What do you think of modern cinema?

Just because I like classic films, doesn’t mean I dislike modern cinema. I feel that there are a lot of talented people who are producing great films. I just wish that there was more room for smaller films and also shorter films. Hollywood seems to currently be obsessed with making their films as long as possible, and it just makes me want to go and watch a Warner Bros quickie when these new films are so long. But I’m incredible excited about watching the new James Bond film, because I’m also a huge fan of those films, and I loved Call Me By Your Name and the new adaptation of Little Women.

Do you have interest in any other arts that you can share?

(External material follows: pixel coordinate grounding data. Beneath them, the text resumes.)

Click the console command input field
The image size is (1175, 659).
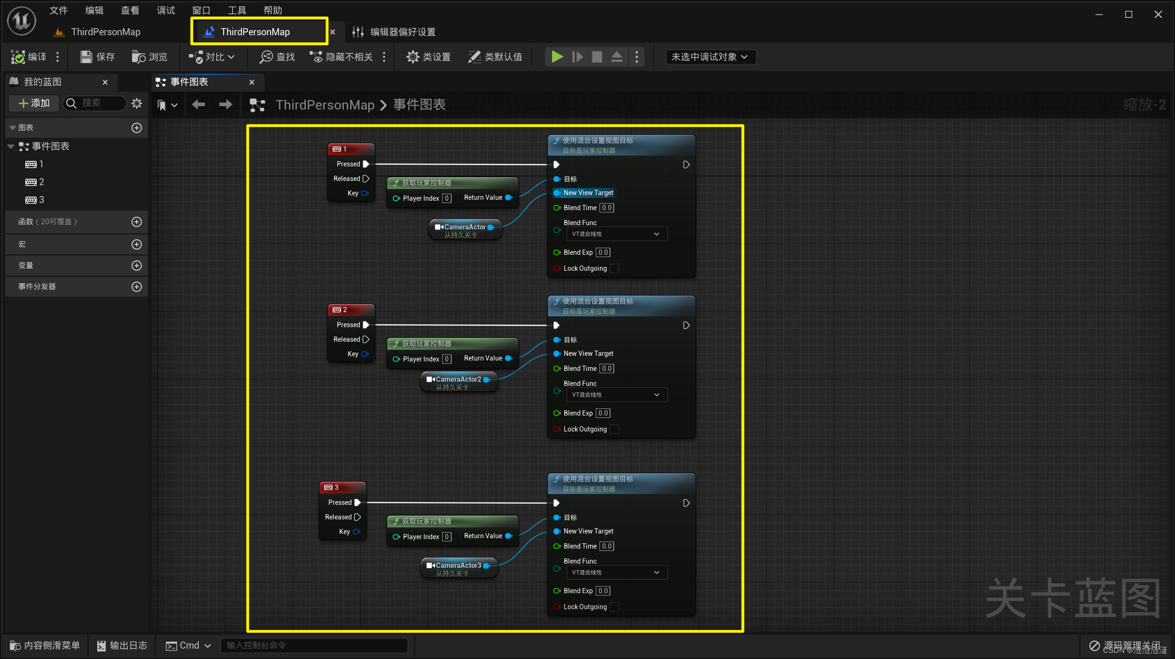click(314, 645)

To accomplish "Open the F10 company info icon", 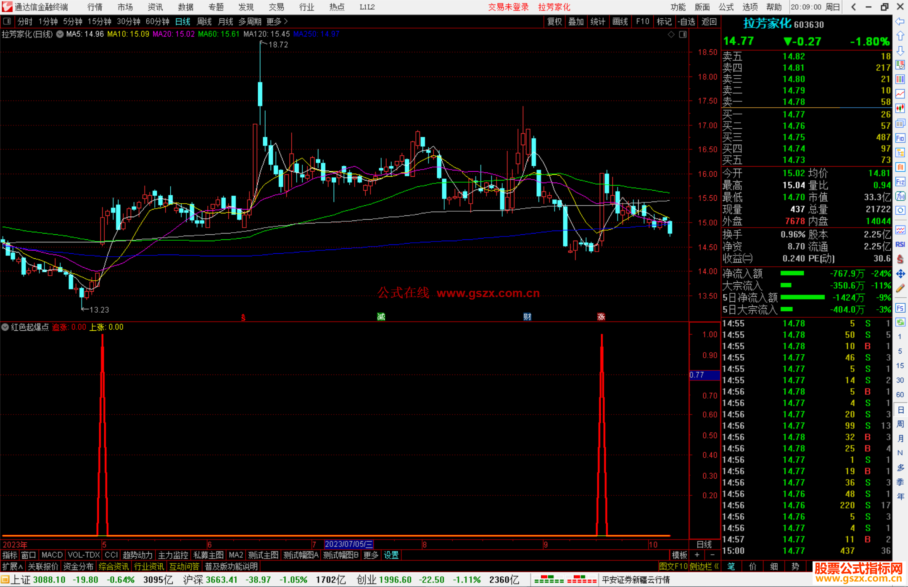I will [x=900, y=138].
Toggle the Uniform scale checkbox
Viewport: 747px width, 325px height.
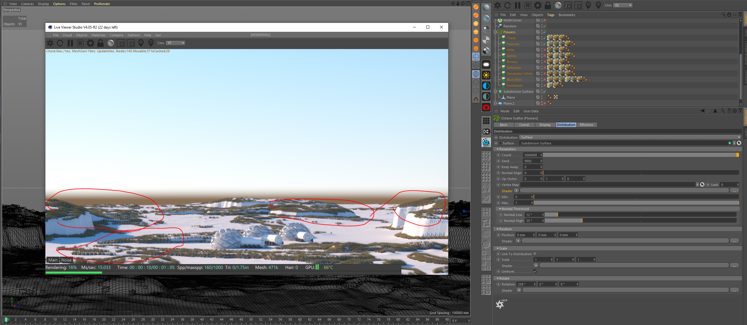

I really love reading. Like films, books made me feel accepted and understood by something as a rather awkward, misfit of a child. My favourite novel is Rebecca by Daphne du Maurier, but I love so many different kinds of books. I also love music, and I took part in operettas and the choir when I was in school. And I also really enjoy podcasting, and currently have three podcasts: You Won’t Forget Me: The All About Joan Crawford Podcast, The By Projection Light Podcast (which is about films made between the 1930s and 1970s, with classic radio thrown in), and Here Lies Amicus, which I do with my good friend, Cev, and we chat all about the films made by Amicus Productions.